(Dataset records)

++++++

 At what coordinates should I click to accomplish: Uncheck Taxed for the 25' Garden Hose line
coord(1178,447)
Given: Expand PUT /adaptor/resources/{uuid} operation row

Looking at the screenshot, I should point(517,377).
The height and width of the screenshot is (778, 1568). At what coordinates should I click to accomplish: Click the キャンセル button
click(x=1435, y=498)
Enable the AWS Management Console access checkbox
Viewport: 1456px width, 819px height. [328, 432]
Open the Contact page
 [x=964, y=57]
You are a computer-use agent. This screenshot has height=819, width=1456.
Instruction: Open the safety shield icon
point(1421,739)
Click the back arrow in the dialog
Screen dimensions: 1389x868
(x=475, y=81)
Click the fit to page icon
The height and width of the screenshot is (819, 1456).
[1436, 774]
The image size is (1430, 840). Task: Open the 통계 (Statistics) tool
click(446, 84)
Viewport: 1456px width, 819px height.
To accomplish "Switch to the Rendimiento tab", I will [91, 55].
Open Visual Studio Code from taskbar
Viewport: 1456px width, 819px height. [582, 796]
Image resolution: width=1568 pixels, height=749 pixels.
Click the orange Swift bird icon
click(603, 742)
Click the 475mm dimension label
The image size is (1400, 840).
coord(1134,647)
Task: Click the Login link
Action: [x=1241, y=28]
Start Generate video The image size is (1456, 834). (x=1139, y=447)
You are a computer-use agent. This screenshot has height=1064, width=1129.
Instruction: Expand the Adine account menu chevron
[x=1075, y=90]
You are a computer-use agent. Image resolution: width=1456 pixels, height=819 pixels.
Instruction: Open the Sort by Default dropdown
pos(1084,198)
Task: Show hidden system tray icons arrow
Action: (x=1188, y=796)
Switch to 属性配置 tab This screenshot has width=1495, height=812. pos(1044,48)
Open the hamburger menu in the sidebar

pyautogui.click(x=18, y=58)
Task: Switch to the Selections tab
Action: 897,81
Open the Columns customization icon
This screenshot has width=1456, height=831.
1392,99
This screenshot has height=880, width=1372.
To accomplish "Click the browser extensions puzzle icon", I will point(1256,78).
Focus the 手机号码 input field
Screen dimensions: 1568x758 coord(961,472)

++++++

## ASSIGNMENT
Only what runs from the line containing "has height=1064, width=1129." through the final line of the entries above belongs in the answer, restated exactly.

## WRITTEN SOLUTION
You are a computer-use agent. This screenshot has height=1064, width=1129.
Instruction: Expand the Adine account menu chevron
[x=1075, y=90]
You are a computer-use agent. Image resolution: width=1456 pixels, height=819 pixels.
Instruction: Open the Sort by Default dropdown
pos(1084,198)
Task: Show hidden system tray icons arrow
Action: (x=1188, y=796)
Switch to 属性配置 tab This screenshot has width=1495, height=812. pos(1044,48)
Open the hamburger menu in the sidebar

pyautogui.click(x=18, y=58)
Task: Switch to the Selections tab
Action: 897,81
Open the Columns customization icon
This screenshot has width=1456, height=831.
1392,99
This screenshot has height=880, width=1372.
To accomplish "Click the browser extensions puzzle icon", I will point(1256,78).
Focus the 手机号码 input field
Screen dimensions: 1568x758 coord(961,472)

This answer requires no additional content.